▶ EXERCISE REQUIREMENTS:
Rewrite everything from the line containing "Where should I click to: Open the" down to the line containing "Looking at the screenshot, I should point(768,681)." as a JSON list of strings, one string per line, leaving out blank lines.

▶ MATERIALS PROVIDED:
>> Begin

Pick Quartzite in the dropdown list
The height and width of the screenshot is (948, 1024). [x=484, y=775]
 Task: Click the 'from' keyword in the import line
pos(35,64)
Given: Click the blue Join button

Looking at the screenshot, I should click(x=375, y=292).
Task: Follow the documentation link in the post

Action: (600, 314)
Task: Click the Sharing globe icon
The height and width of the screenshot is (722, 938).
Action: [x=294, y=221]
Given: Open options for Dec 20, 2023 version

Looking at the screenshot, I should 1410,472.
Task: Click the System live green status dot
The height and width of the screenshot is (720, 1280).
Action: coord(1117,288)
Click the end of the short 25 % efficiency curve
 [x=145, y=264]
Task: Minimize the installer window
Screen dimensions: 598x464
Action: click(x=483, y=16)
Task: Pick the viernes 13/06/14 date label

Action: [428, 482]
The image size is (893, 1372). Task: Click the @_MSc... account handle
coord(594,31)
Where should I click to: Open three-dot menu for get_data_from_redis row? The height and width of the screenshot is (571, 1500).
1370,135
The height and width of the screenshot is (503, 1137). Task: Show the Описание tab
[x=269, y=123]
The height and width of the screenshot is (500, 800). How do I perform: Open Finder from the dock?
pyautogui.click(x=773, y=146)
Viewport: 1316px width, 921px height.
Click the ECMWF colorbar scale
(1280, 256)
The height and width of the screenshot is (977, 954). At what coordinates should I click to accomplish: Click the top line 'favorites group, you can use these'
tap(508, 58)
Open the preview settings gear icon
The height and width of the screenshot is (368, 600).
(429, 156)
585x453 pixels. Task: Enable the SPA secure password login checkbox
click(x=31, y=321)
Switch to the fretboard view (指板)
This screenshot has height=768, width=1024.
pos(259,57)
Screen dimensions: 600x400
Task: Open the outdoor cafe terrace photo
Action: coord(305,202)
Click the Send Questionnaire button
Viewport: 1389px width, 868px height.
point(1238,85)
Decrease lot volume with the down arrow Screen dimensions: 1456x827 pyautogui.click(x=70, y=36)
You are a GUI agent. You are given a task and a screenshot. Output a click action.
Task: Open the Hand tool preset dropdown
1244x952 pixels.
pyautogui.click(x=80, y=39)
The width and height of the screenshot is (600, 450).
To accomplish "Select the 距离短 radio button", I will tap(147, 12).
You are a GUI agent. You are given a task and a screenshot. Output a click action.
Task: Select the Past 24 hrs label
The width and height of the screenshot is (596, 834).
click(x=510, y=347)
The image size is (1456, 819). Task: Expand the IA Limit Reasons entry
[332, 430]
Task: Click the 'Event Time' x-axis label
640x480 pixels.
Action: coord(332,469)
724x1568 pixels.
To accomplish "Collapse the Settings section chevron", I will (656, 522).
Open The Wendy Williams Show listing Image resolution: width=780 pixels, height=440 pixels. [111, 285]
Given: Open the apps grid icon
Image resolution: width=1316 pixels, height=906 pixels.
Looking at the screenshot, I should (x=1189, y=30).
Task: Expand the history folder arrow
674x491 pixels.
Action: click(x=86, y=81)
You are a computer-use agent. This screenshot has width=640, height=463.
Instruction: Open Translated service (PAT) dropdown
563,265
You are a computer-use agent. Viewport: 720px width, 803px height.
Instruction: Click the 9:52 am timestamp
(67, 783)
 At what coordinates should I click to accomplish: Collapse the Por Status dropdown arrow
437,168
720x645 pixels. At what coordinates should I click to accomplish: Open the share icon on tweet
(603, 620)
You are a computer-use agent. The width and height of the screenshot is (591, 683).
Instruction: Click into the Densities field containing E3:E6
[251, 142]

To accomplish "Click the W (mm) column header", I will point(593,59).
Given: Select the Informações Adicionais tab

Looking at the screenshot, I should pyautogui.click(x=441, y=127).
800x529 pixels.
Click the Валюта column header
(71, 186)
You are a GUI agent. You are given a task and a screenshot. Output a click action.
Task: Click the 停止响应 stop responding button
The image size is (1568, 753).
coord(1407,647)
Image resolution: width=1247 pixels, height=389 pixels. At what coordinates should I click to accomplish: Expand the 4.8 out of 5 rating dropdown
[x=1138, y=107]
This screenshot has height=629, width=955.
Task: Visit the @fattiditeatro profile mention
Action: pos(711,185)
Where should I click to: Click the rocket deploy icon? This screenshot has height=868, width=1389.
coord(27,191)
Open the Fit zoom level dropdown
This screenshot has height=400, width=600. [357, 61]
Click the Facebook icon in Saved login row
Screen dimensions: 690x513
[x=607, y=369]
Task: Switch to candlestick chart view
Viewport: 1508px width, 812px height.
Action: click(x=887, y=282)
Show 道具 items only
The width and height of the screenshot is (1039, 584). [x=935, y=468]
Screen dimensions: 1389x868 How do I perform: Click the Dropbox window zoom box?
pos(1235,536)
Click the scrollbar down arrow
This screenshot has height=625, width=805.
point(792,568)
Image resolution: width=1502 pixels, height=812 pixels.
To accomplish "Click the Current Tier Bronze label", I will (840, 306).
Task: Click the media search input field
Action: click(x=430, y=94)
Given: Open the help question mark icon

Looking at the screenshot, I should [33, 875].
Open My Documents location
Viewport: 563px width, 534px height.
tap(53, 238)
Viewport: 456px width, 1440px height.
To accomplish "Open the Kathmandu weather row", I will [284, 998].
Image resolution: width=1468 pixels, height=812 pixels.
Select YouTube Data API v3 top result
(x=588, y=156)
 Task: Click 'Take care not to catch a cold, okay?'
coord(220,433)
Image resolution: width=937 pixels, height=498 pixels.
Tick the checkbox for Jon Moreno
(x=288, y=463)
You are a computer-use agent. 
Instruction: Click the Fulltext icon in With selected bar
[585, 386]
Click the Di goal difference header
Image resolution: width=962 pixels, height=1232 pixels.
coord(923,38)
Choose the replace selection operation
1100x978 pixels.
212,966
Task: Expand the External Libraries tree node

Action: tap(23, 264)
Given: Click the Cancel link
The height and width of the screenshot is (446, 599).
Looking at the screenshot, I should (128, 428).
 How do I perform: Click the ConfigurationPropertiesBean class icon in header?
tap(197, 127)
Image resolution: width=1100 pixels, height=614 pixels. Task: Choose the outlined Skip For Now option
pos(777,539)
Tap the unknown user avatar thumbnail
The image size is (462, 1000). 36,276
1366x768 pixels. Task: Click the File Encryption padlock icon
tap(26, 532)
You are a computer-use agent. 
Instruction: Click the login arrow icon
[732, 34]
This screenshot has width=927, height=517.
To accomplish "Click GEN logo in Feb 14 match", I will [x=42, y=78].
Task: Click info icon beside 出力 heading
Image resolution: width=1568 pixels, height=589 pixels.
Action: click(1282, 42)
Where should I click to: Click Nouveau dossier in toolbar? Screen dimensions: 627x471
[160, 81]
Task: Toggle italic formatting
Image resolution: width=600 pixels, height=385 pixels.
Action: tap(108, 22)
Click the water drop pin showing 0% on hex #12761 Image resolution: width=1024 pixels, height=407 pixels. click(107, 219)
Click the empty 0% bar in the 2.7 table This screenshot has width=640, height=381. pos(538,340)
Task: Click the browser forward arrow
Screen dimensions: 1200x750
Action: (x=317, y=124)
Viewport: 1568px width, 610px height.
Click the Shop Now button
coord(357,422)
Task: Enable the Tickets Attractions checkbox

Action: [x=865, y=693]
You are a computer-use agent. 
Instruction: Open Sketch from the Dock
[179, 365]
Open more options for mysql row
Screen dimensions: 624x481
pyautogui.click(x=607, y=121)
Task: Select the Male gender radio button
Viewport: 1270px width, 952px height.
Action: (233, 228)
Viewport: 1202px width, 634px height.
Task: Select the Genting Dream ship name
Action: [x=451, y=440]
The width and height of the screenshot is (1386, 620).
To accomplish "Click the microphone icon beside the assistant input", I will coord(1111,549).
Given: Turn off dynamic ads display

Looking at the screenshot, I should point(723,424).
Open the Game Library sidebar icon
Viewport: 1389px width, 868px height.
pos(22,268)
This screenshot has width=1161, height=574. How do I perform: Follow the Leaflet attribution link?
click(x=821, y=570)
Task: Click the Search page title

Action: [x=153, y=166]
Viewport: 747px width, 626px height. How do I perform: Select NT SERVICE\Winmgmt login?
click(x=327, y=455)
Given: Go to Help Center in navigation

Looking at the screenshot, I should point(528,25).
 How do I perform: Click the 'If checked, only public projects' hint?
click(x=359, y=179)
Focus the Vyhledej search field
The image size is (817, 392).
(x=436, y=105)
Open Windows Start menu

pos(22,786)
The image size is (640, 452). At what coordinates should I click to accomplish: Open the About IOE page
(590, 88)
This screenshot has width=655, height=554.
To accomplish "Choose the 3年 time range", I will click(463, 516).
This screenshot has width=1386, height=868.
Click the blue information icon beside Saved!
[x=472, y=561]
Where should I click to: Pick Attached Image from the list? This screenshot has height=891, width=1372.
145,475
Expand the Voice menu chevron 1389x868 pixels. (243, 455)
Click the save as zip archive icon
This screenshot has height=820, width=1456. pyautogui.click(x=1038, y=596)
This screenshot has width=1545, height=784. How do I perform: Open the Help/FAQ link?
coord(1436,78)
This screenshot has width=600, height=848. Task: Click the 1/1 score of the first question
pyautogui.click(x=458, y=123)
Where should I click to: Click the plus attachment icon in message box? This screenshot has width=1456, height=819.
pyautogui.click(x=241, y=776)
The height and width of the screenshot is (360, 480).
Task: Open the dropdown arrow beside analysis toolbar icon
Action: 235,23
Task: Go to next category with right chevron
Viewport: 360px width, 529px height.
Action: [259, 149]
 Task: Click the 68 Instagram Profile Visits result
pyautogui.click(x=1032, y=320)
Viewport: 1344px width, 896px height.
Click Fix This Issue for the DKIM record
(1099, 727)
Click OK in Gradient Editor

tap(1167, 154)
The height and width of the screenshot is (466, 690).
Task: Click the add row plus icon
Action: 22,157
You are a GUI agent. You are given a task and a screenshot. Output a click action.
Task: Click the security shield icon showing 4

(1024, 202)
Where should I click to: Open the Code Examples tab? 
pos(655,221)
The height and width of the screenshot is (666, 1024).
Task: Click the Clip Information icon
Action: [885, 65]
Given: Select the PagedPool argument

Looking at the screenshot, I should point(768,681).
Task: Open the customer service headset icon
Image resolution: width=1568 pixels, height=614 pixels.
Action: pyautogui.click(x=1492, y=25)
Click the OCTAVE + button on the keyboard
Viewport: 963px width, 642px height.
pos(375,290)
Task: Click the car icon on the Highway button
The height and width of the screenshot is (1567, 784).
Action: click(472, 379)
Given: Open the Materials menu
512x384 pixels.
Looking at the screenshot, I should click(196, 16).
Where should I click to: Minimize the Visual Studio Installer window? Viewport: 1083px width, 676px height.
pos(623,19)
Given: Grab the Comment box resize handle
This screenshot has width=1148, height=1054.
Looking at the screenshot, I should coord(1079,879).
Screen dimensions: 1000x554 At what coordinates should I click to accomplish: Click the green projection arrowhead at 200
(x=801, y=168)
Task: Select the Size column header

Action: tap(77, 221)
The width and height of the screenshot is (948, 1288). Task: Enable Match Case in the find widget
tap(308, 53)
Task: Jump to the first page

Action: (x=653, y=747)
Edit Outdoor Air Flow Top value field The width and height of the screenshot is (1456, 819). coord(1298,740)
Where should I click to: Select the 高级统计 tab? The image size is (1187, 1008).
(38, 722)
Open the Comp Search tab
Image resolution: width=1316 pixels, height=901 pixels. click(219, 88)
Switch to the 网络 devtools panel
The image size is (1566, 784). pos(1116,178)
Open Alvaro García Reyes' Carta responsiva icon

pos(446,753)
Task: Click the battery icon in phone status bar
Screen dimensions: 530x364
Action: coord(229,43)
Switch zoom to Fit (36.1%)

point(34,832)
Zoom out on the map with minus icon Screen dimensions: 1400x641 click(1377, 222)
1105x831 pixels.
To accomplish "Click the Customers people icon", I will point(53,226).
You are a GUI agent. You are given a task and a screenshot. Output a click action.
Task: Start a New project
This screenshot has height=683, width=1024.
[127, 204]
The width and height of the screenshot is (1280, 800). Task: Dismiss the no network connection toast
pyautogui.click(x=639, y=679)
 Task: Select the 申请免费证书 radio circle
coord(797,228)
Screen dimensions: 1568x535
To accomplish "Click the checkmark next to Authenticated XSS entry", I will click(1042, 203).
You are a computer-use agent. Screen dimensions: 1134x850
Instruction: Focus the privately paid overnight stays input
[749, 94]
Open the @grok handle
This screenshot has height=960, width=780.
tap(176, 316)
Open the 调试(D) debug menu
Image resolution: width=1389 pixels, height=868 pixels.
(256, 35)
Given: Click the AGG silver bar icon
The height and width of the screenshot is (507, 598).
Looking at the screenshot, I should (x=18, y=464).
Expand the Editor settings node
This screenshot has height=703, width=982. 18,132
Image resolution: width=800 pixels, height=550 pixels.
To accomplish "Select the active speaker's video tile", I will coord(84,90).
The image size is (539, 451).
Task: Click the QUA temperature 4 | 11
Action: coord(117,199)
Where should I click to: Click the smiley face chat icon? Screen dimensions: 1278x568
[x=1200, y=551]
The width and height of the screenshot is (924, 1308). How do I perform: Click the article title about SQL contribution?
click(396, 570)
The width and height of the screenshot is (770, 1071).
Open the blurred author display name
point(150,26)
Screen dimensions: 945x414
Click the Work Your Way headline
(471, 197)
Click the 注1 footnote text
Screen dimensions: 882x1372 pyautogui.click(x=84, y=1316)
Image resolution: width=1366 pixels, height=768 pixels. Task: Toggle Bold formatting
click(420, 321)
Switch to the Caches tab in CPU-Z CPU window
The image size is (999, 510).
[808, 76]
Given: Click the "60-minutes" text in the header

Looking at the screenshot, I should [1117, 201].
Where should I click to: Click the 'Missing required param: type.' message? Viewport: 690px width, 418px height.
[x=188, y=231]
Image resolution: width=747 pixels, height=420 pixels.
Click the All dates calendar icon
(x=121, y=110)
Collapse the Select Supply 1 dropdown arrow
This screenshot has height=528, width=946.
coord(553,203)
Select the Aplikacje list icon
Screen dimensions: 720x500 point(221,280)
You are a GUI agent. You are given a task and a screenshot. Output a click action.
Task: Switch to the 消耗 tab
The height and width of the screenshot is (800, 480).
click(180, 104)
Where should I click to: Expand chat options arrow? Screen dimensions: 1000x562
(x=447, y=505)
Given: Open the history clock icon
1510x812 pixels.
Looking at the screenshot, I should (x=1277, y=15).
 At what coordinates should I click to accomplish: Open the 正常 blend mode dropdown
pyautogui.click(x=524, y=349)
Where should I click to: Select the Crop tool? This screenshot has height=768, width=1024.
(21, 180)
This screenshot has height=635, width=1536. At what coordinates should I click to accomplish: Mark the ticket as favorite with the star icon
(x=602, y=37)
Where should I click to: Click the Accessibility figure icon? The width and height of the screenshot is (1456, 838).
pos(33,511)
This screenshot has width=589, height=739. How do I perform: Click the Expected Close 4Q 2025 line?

>> End

▶ THE COMPLETED TASK:
[
  "Where should I click to: Open the Code Examples tab? ",
  "pos(655,221)",
  "The height and width of the screenshot is (666, 1024).",
  "Task: Click the Clip Information icon",
  "Action: [885, 65]",
  "Given: Select the PagedPool argument",
  "Looking at the screenshot, I should point(768,681)."
]